> **Goal of the exercise**: Return every line of the listing, exactly as it reads.

-- Opening Marker --

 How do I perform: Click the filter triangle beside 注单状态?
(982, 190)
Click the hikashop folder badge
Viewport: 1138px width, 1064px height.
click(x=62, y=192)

-- Closing Marker --

> **Answer to the problem**:
 How do I perform: Click the filter triangle beside 注单状态?
(982, 190)
Click the hikashop folder badge
Viewport: 1138px width, 1064px height.
click(x=62, y=192)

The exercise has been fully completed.